While our world class science and technology still give us significant scope for growth, New Zealand will in future be constrained by the fact that 43% of our land is in agricultural production.
There is little arable land left.
Increasingly the opportunities for agricultural growth will be overseas.
Specifically in relation to the Gulf states, the opportunities will lie in their near neighbourhood - in Africa, where 60% of the world's undeveloped agricultural land is to be found.
The formula I am proposing here is simple: GCC oil wealth partnering New Zealand agricultural intellectual property in Africa to deliver food security for Gulf states into the future.
The Gulf states too recognize the obvious opportunity for food security partnerships with New Zealand.
A recent visit from a senior delegation from the Qatar National Food Security Programme , responding to an invitation issued during my visit, has already led to commercial agreements being pursued.
And there have been discussions about a food security framework agreement between the GCC and the New Zealand Government.
The example of Qatar leads me to the other area where I think we can be getting more out of our relationships in the Gulf.
I refer here to the appetite for purchasing New Zealand's public service intellectual property.
I mentioned earlier that New Zealand has a high quality brand in the Gulf.
Well, Gulf countries are becoming more and more focused on implementing reforms and improvements to their health, education and environmental services among others.
They want to build institutional structures based on world best practices, and New Zealand is near the top of their list of prospective suppliers.
However, we have only lately recognised that our public sector systems and knowledge are internationally tradable commodities.
In that respect we have some catching up to do.
There are now established and successful private sector consultancies from New Zealand attracting interest from state sector entities operating in the Gulf.
They are going some way to meeting the significant demands for services.
However we can leverage more off our positive international profile by having businesses working together with the government under one New Zealand brand.
To drive this strategy of commercialising our intellectual property and building partnerships - beginning in the Gulf - I have recently appointed a Special Representative for Government Commercial Partnerships.
The Special Representative will engage with governments, local private sector players and potential Gulf business partners, to derive for our taxpayers another stream of income from the investment they have already made in our public sector systems and technologies.

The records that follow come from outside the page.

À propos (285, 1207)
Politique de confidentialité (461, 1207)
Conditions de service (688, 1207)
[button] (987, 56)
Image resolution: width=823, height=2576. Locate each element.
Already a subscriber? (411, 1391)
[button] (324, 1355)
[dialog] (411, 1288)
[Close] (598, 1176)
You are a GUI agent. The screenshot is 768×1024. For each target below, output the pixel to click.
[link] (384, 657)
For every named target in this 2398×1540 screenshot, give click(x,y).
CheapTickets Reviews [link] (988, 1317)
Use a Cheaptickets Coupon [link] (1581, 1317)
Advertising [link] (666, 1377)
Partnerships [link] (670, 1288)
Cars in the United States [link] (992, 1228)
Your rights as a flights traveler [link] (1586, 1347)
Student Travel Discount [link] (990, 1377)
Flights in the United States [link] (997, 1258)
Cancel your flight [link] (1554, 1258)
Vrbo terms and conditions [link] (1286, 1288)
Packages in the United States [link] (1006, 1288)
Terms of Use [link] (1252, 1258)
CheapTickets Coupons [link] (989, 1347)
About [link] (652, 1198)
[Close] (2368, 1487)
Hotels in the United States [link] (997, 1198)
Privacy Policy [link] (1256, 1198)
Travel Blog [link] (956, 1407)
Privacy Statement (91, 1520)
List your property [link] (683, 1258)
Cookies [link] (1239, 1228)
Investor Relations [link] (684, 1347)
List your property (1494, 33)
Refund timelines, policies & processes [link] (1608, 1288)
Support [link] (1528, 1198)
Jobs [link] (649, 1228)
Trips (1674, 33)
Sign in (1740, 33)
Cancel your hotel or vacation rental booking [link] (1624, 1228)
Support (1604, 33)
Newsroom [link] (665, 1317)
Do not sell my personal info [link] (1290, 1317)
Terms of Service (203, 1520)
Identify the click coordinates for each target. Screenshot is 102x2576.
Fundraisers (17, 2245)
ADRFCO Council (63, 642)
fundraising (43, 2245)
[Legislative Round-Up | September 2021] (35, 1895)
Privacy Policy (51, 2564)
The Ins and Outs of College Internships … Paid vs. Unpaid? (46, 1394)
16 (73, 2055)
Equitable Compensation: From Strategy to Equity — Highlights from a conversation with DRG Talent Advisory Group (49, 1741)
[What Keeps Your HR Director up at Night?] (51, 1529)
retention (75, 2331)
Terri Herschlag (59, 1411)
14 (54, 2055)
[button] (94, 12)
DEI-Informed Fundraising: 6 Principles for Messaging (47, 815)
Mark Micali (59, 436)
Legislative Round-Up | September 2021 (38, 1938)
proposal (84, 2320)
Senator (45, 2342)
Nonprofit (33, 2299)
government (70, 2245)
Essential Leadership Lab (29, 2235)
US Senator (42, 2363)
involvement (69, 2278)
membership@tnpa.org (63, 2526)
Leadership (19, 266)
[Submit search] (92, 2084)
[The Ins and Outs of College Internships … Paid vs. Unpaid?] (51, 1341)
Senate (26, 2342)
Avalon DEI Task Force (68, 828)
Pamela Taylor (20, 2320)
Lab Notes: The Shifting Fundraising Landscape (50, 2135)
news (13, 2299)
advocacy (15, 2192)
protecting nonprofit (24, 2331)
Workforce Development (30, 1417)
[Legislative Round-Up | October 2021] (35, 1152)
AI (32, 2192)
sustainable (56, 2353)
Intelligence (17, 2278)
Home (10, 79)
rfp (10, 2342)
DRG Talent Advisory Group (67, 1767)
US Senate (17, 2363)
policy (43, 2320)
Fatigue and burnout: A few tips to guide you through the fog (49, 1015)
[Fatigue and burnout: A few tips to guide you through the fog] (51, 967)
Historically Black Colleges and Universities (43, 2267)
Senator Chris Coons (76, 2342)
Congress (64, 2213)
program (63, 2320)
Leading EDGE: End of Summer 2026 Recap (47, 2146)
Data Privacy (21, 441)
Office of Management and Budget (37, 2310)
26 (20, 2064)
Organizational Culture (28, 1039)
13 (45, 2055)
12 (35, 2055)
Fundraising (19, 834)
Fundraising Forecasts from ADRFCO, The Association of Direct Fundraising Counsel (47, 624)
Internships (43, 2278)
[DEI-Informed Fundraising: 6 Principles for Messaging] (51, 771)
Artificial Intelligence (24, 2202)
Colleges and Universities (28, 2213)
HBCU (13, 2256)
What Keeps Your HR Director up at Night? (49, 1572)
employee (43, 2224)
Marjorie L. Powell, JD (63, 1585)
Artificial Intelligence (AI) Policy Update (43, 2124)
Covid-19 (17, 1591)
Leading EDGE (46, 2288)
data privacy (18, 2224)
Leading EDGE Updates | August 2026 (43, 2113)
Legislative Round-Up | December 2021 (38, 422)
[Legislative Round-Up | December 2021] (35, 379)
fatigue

The broader point I would like to make here is that as a small trading nation, we do need to have a much more inventive attitude as to how we make an income in the world.
And in the Gulf there is a clear opportunity to do this.
Ladies and Gentlemen, as I have outlined, New Zealand's engagement with the Middle East in the 21st century is vitally important for many reasons.
Our responsibilities to global security dictate that New Zealand contribute to peace-building efforts in the trouble spots of the Middle East.
In our broader relationships, however, we cannot afford to be complacent.
We cannot stick to our comfort zones or remain reliant on our traditional trading models.
This Government's commitment to greater prosperity for our own country means we must make a strong and intelligent effort to obtain closer economic ties to our friends in the Gulf.
I welcome the choice of the Middle East as the theme for your conference.
I thank you once again for the invitation to speak to you, and I wish you success in your discussions over the weekend.